The books at the high school are dismal. The only thing that was interesting was one of those gargantuan physicist handbooks with massive grids of information. The local university library has everything though. There are around twelve full bottom-to-top rows on just physics alone.

Recently QM and plasma physics/controlled thermonuclear reactions have caught my eye, and I have around six books checked out right now. One of the books in particular hasn't been checked out since I was a year old!

Dover books, Dover books, Dover books. They sell a lot of older edition graduate texts for cheap. Some are very good.
 
  • #15
I was always reluctant to answer the question - "what's your major?"

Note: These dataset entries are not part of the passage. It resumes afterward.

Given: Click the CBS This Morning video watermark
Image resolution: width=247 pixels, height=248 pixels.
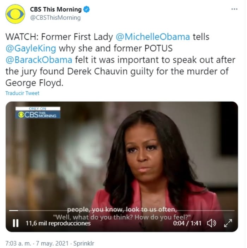Looking at the screenshot, I should (38, 113).
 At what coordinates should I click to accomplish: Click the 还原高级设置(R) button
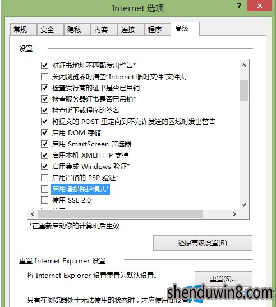point(203,243)
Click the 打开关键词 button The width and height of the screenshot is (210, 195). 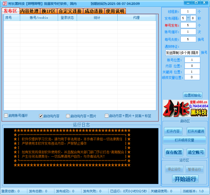click(x=196, y=131)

Tell most people that one is studying astrophysics and nuclear physics, or nuclear engineering, and the expression on the face changes, or one gets a response like - "Ooh, you must be really smart" - or worse, one gets a really inane question about Star Trek or UFOs or the latest fad in science. :rolleyes:

And I collect Dover books and occassionally math books published by Springer Verlag, which are mostly available through university book stores.
 
  • #16
Yeah, the resposnes i get make me more of a misanthrope. I just avoid people altogether now, that way i don't ahve to answer them.
 

1. What is the significance of the Einstein Year Launch in the field of physics?

The Einstein Year Launch is a global initiative to celebrate the 100th anniversary of Einstein's theory of general relativity. It aims to increase public awareness and understanding of physics, as well as inspire future generations of scientists.

2. What does the term 'cool' refer to in the context of this event?

In this context, 'cool' refers to the scientific concept of achieving extremely low temperatures in order to observe and study new phenomena in physics.

3. How does the study of 'cool' temperatures contribute to our understanding of physics?

By studying 'cool' temperatures, scientists are able to observe and manipulate the behavior of atoms and molecules, leading to a deeper understanding of quantum mechanics and other fundamental principles of physics.

4. What are some potential applications of the research on 'cool' temperatures?

The research on 'cool' temperatures has potential applications in fields such as quantum computing, superconductivity, and precision measurement. It also has potential for developing new materials and technologies.

5. How can the public get involved in the Einstein Year Launch and the study of 'cool' physics?

The public can attend events and exhibitions, participate in educational programs, and follow updates and discussions online. They can also support and encourage young people to pursue careers in physics and related fields.